- [Data records]:
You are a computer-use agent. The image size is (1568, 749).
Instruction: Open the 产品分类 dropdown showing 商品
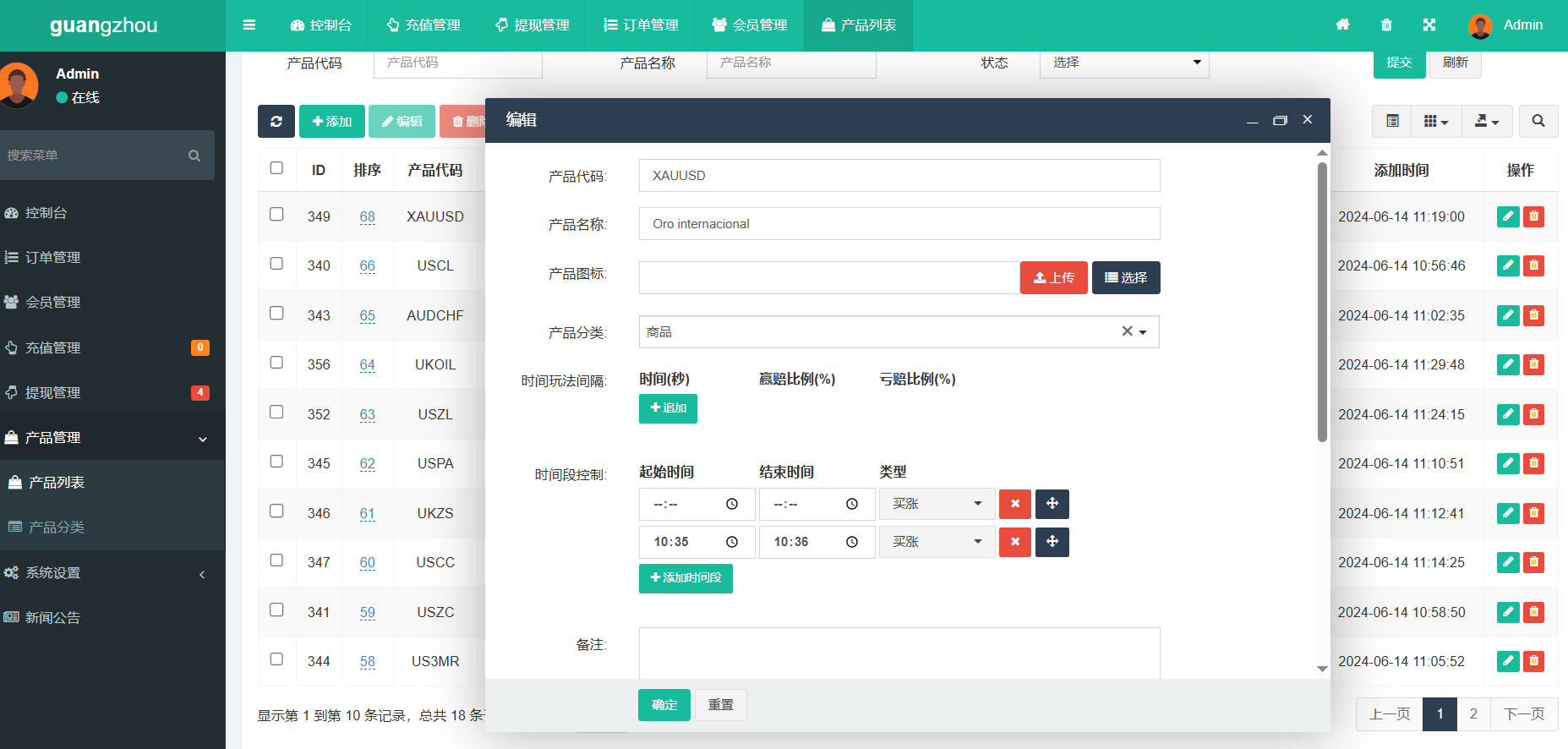pyautogui.click(x=898, y=332)
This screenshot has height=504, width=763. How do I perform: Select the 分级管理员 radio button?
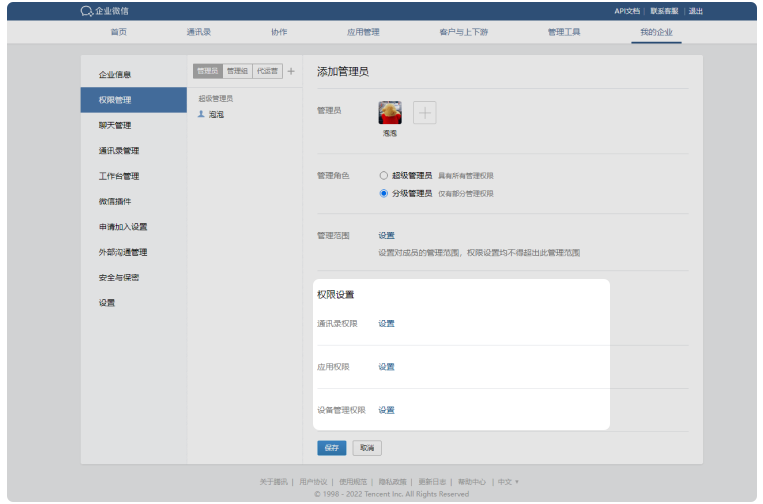pos(383,194)
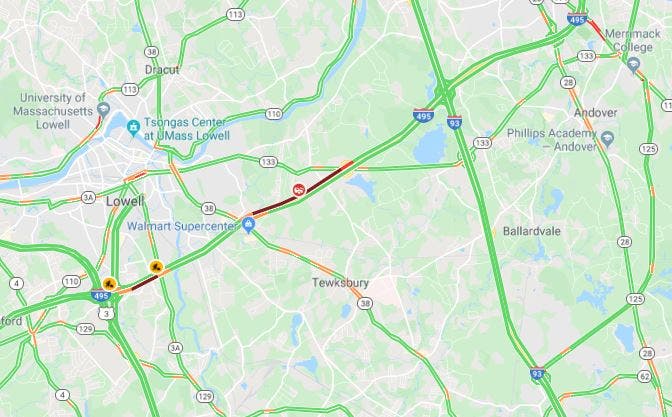Click the US 3 shield south of Lowell

point(106,314)
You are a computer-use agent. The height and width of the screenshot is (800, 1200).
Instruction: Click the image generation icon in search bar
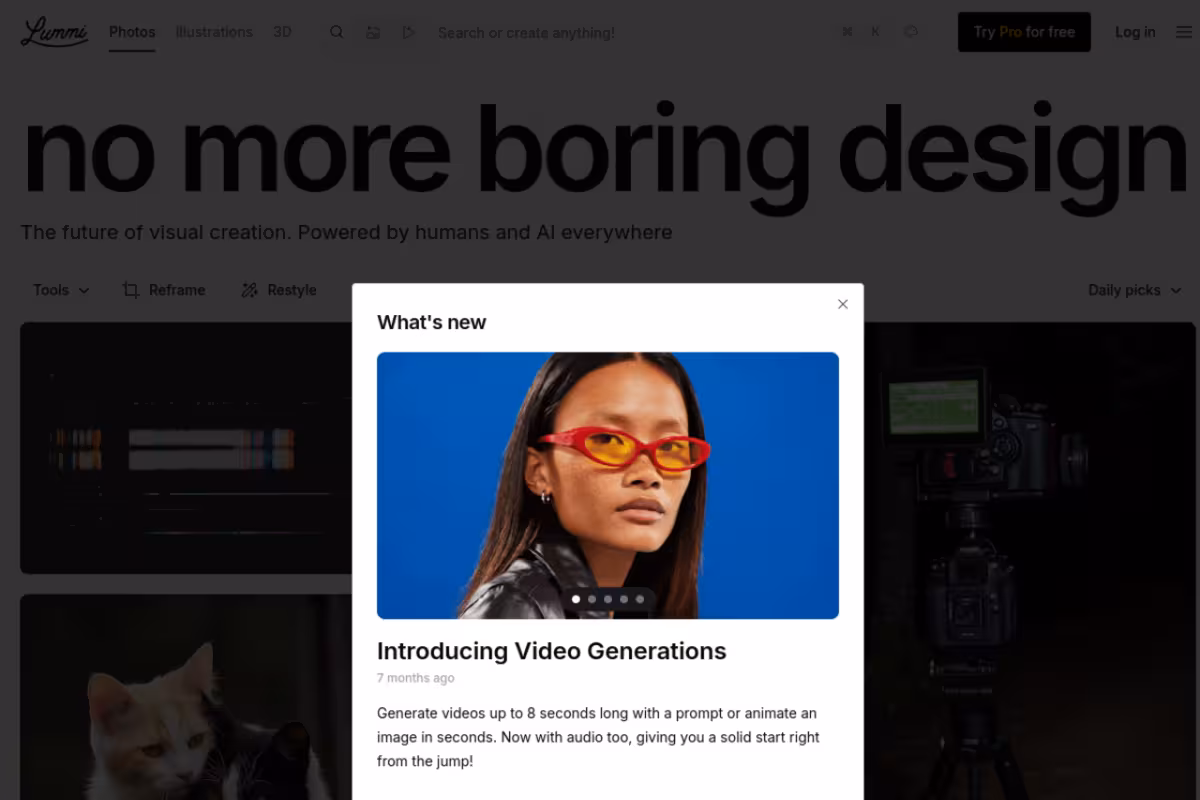[x=373, y=32]
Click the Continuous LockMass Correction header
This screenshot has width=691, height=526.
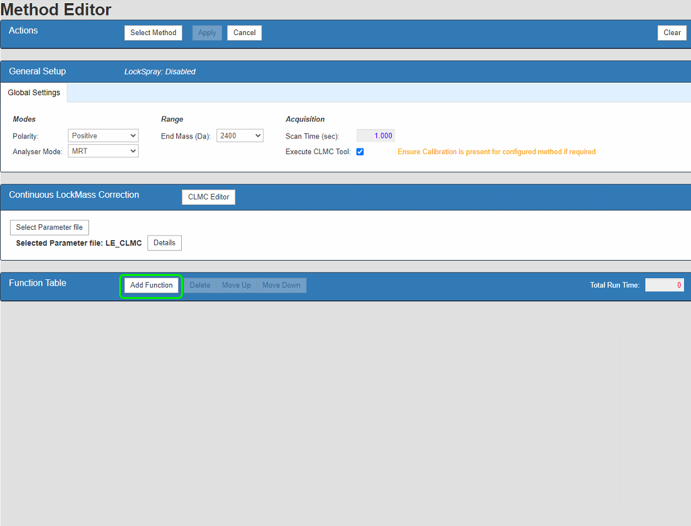(74, 195)
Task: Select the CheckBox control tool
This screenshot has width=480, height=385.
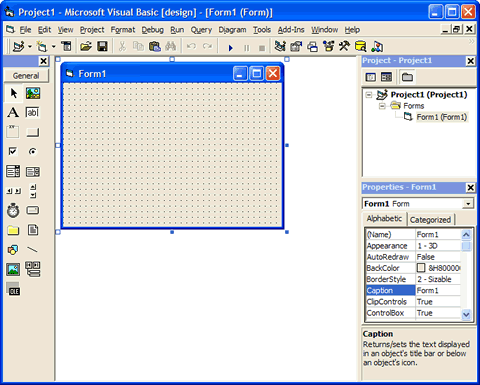Action: tap(13, 151)
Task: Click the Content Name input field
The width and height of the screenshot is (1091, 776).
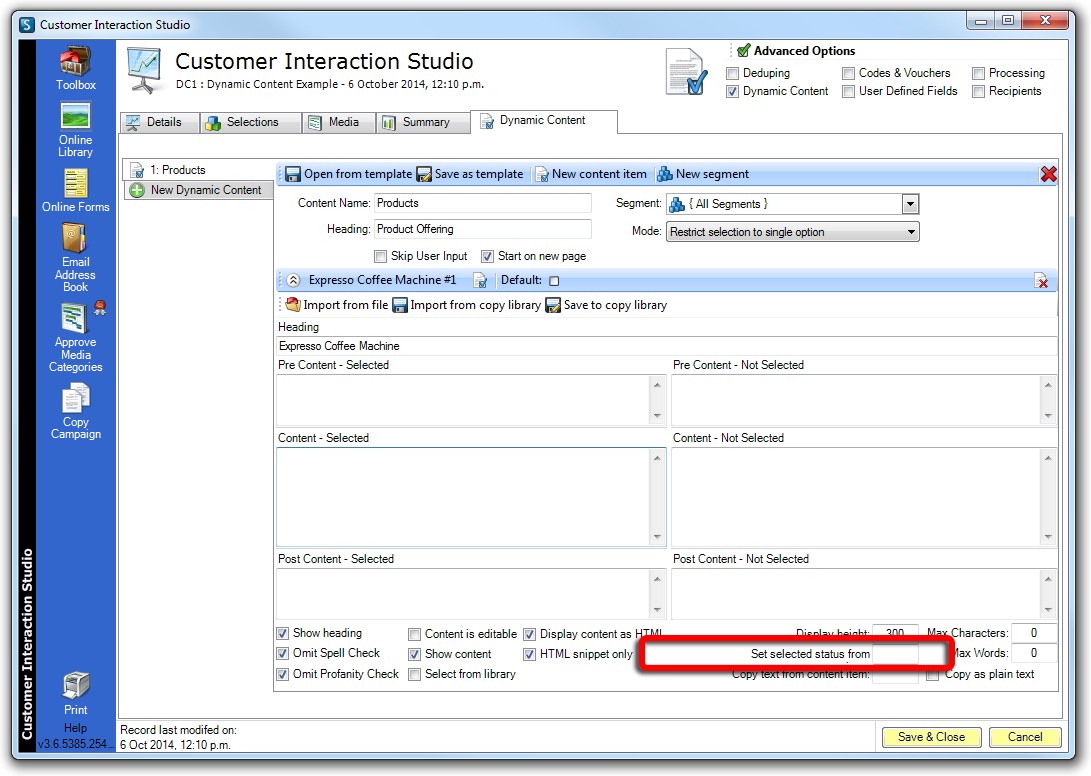Action: pyautogui.click(x=482, y=204)
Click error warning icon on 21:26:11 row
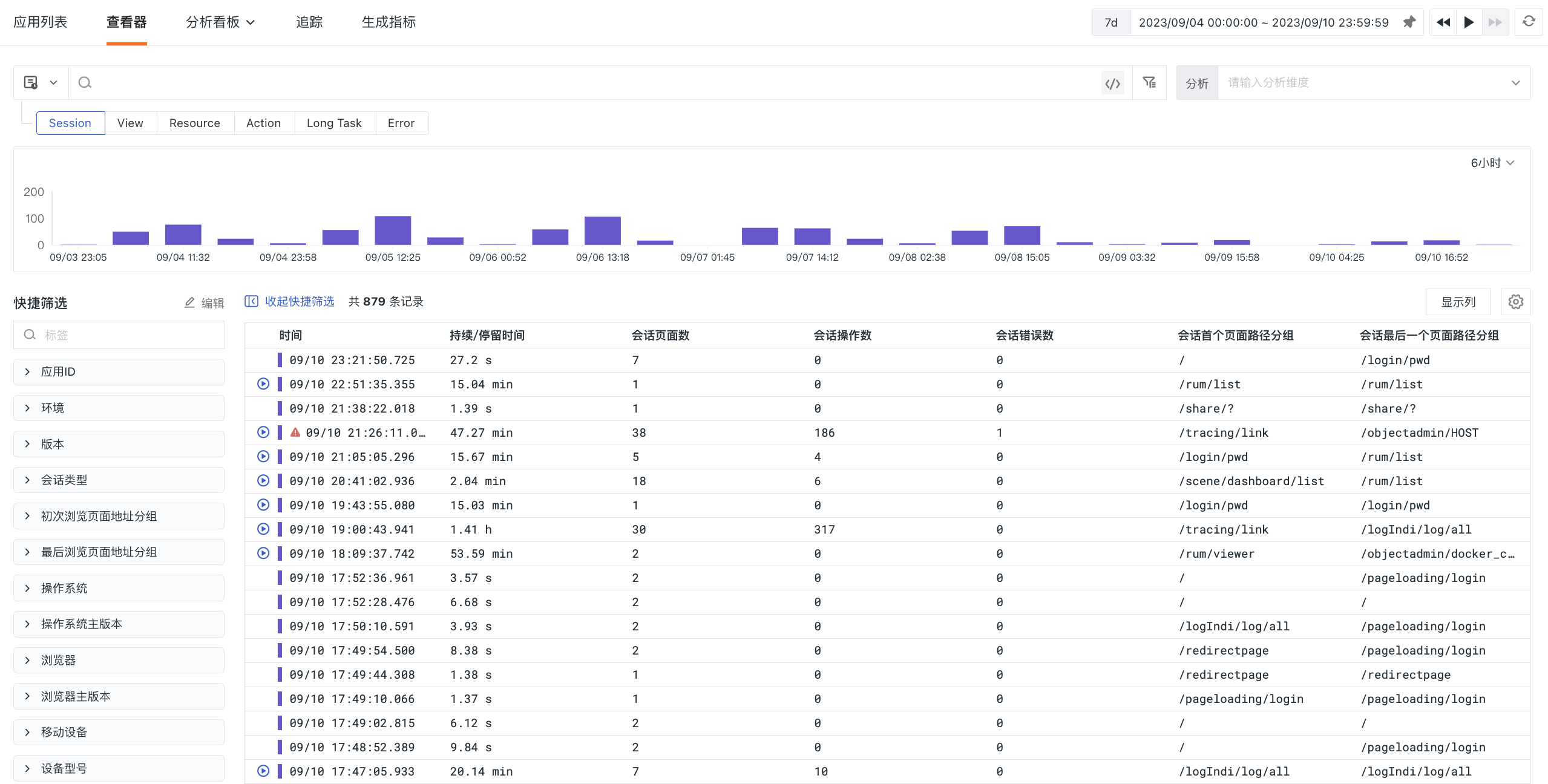This screenshot has width=1548, height=784. (x=295, y=433)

- [Your task]: Can you write out the lines starting at the one containing "You are a computer-use agent. The height" and ending at the one containing "Action: pyautogui.click(x=482, y=204)", changing "screenshot" to "screen capture" and keeping everything else the same? Leave the pictures out of your answer.

- [Finished answer]:
You are a computer-use agent. The height and width of the screen capture is (800, 1200).
Instruction: Click the image generation icon in search bar
[x=373, y=32]
Click the Continuous LockMass Correction header
This screen capture has width=691, height=526.
(74, 195)
Task: Select the CheckBox control tool
This screen capture has width=480, height=385.
Action: tap(13, 151)
Task: Click the Content Name input field
The width and height of the screen capture is (1091, 776).
Action: pyautogui.click(x=482, y=204)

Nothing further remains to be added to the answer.